Ese día, hacía un año, ella salía del trabajo feliz, porque
en casa la esperaba él. La había llamado hacía un rato, al trabajo, preguntando
qué preparaba para cenar. Ella dijo: "No sé, lo que quieras", como
siempre. El propuso un poco de pasta con salsa pesto y una hamburguesa. Ella
había contestado: "¿No será mucho?", permanentemente a dieta...Y él
había contestado que ya vería.
Entonces, de camino, había visto la colina y la iglesia,
iluminada. Y había pensado qué preciosa era y qué bella era su ciudad, y qué
bella era la vida porque él existía. En ese momento, mirando la iglesia, había
sentido tal plenitud, tanta felicidad, que había tenido ganas de llorar. Había
llegado a casa, aparcado el coche, subido hasta el tercer piso en el ascensor,
abierto con su llave, gritado "Holaaaaaa" y entrado por el largo
pasillo hasta el comedor, donde estaba él, y la mesa puesta. Con pasta con
salsa pesto y hamburguesa. Habían cenado, felices. Habían hablado de su día, contentos.

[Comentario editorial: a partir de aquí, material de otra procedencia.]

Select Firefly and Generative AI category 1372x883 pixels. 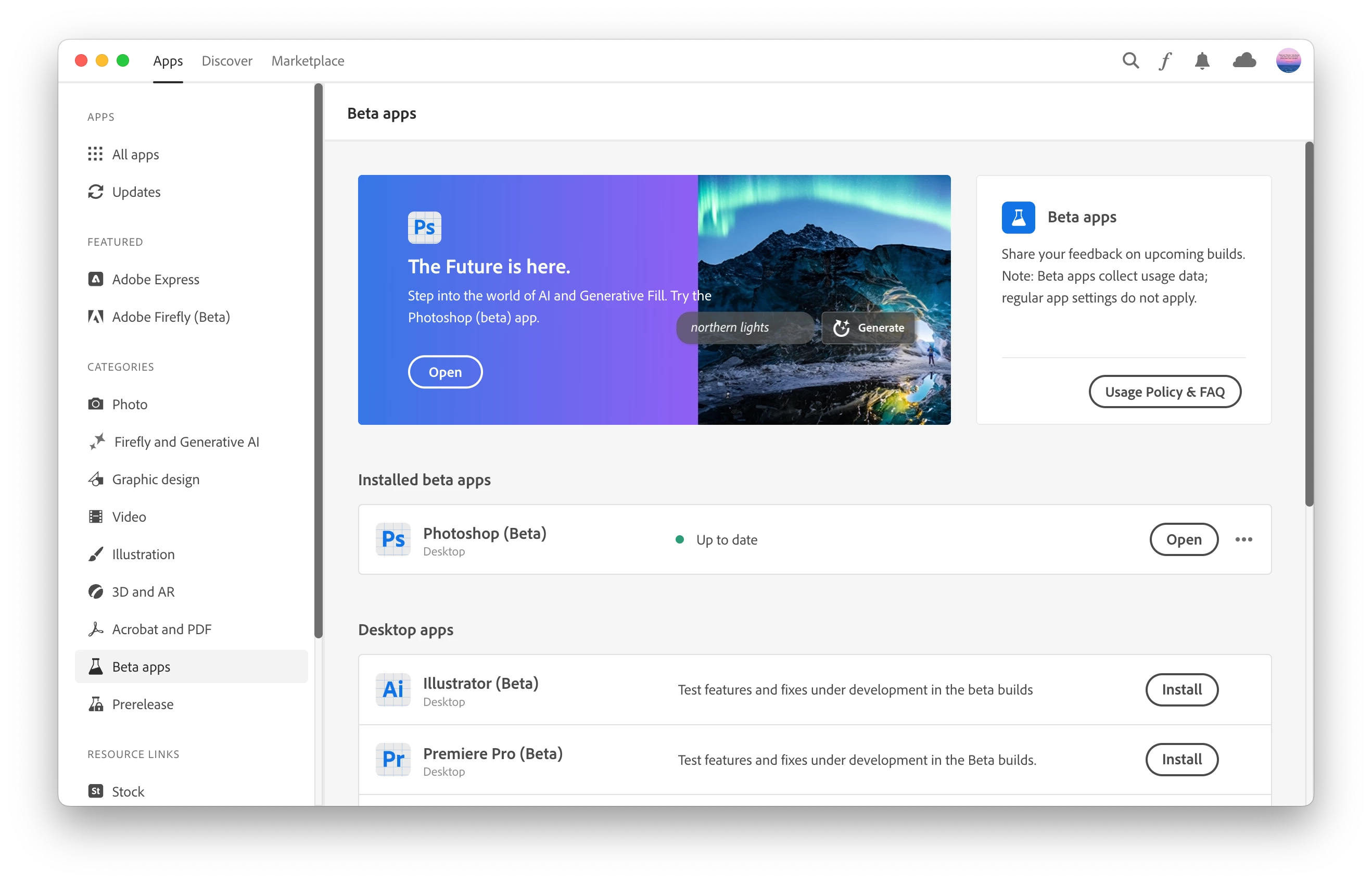click(186, 442)
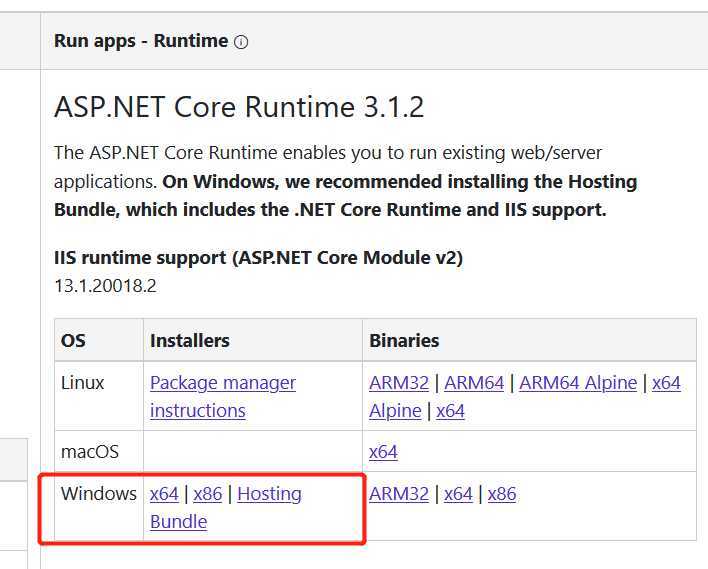Click the info icon beside Run apps - Runtime
This screenshot has height=569, width=708.
pyautogui.click(x=241, y=42)
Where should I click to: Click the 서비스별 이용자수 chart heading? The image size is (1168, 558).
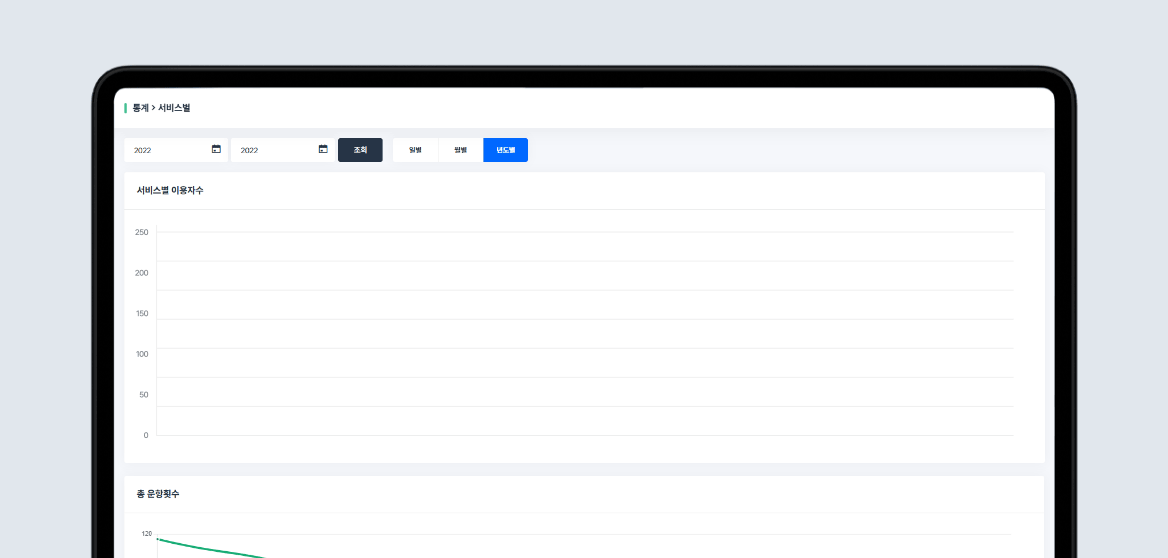(170, 190)
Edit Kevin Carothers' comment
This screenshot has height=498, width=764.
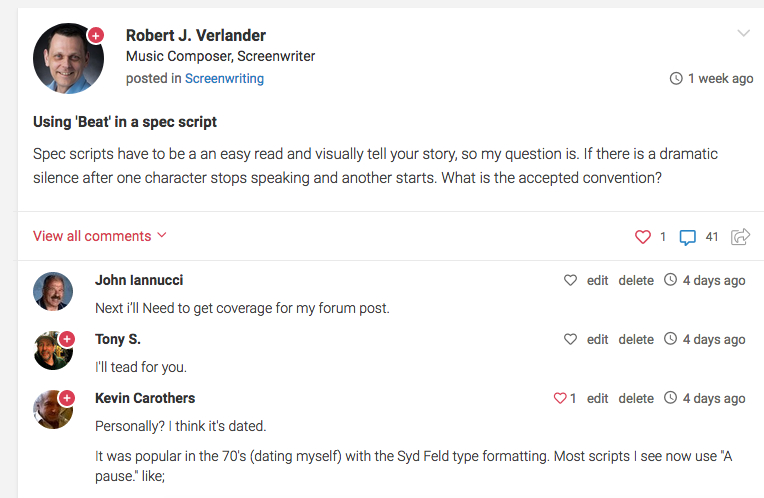[597, 399]
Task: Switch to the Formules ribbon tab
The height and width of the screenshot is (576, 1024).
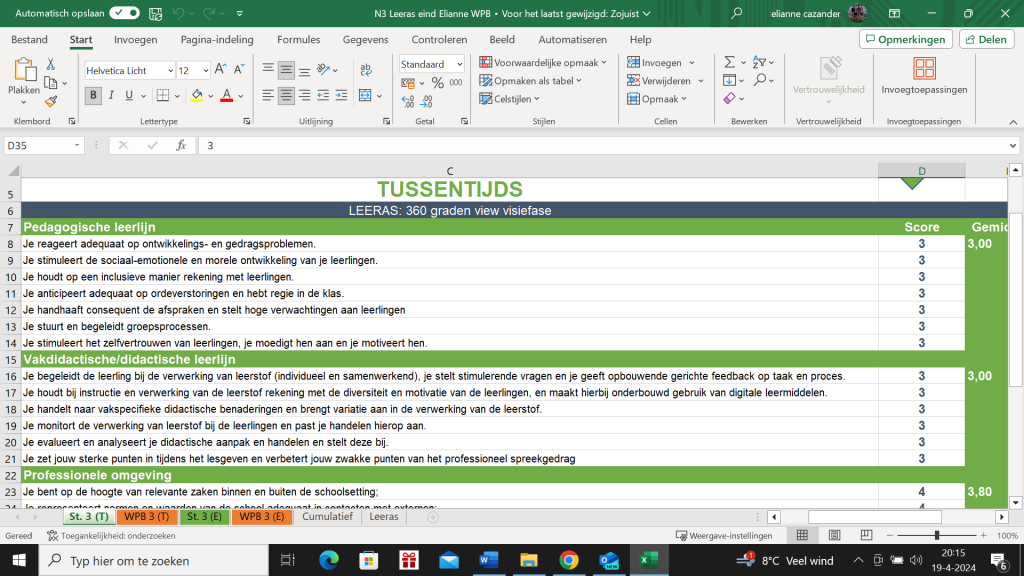Action: (298, 39)
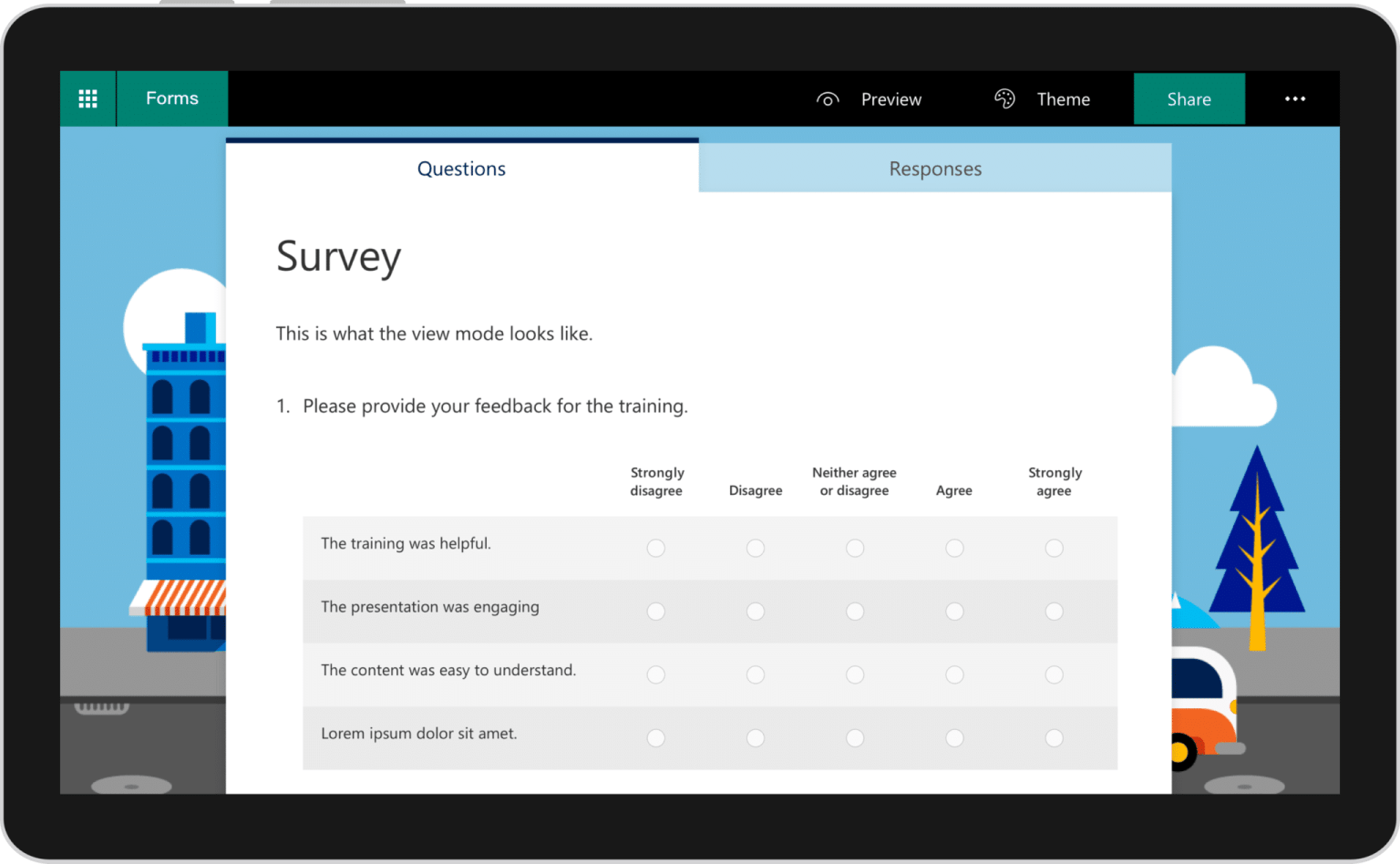Choose Agree for 'The presentation was engaging'

(x=953, y=611)
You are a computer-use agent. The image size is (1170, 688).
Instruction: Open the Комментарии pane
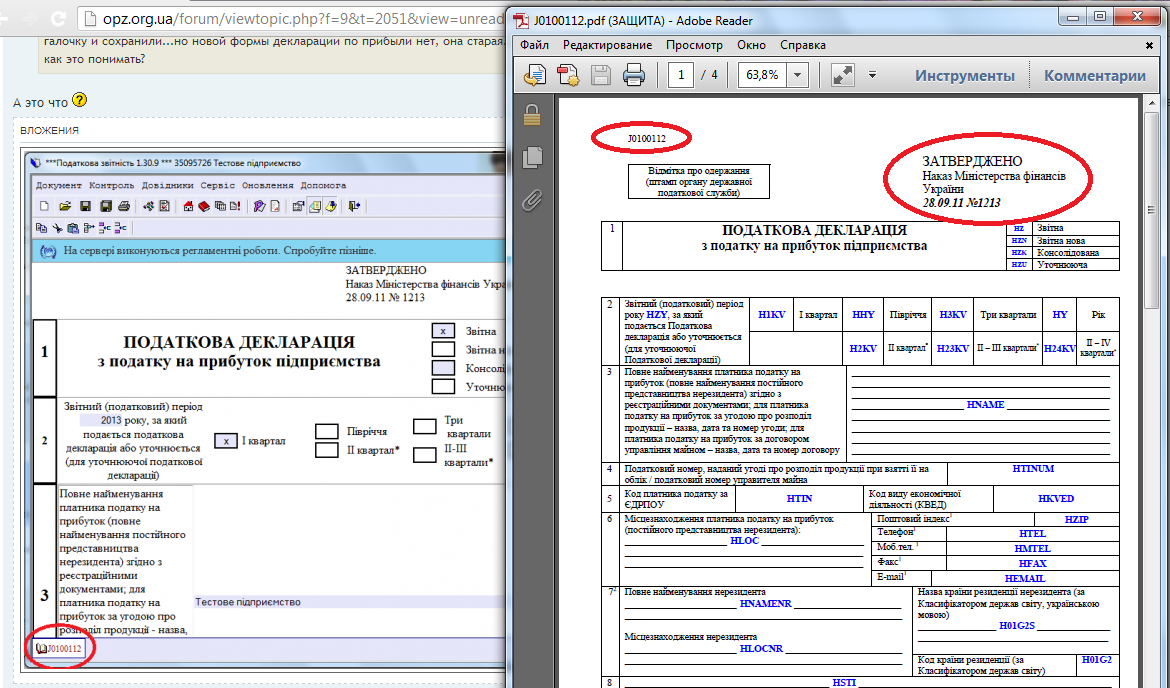point(1095,76)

Con la tranquilidad que tienen los que piensan que la felicidad de ese momento
va a durar siempre.
A pesar de la calefacción del coche, se estremeció de frío.
¿O era miedo?. ¿Cómo podía la simple imagen de esa iglesia llevarla hasta esa
noche, tan lejana no sólo en el tiempo sino en su corazón? ¿De veras había
pasado tan sólo un año desde que sucedió? Siguió por esa calle, sin variar el
rumbo, aún sabiendo que no iba donde debía ir. Siguió tozudamente hacia su
antiguo hogar, sabiendo que le dolería, que le causaría un dolor insoportable,
que no podría apenas soportar la vista de la plaza, del edificio, del balcón
desde la calle.
Llegó hasta el final de la calle, vio un hueco, y aparcó.
Bajó del coche, no olvidó ponerse el abrigo, hacía frío. Obstinadamente, avanzó
hacia la plaza, sabiendo que vería el edificio, porque el edificio seguía allí,
no había desaparecido junto con él. Lo vio, llegó a la puerta. Buscó
maquinalmente en su bolsillo, y encontró unas llaves. Abrió la puerta del
portal y entró. Siguió avanzando por la alfombra, en la portería oscura y llegó
al ascensor. Marcó el tercer piso y llegó al rellano. Salió y se dirigió a la
puerta del final. Sin pensar en lo que hacía, se dio cuenta de que aún llevaba
el manojo de llaves en la mano. Abrió la puerta. El recibidor estaba oscuro, el
largo pasillo también, pero había luz al final, en el comedor. A su subconsciente
llegó el olor fuerte de hamburguesas. Como en un sueño, avanzó por el pasillo,
escuchó el sonido de la televisión al fondo. Llegó y vio la mesa puesta con dos
servicios, los platos, la pasta, la salsa pesto. El agua. El vino tinto. Los
dos vasos. Y detrás, él, sirviendo la comida y sonriéndole: "Qué tarde has
llegado hoy. No me dijiste que llegarías tarde cuando te llamé. Al final he
cocinado lo que te dije. No es mucha comida. Siéntate, hace frío".
Sin habla, se quitó el abrigo, lo dejó caer y se sentó.
Respiró. Un suspiro imperceptible, suave. Por fin estaba en casa.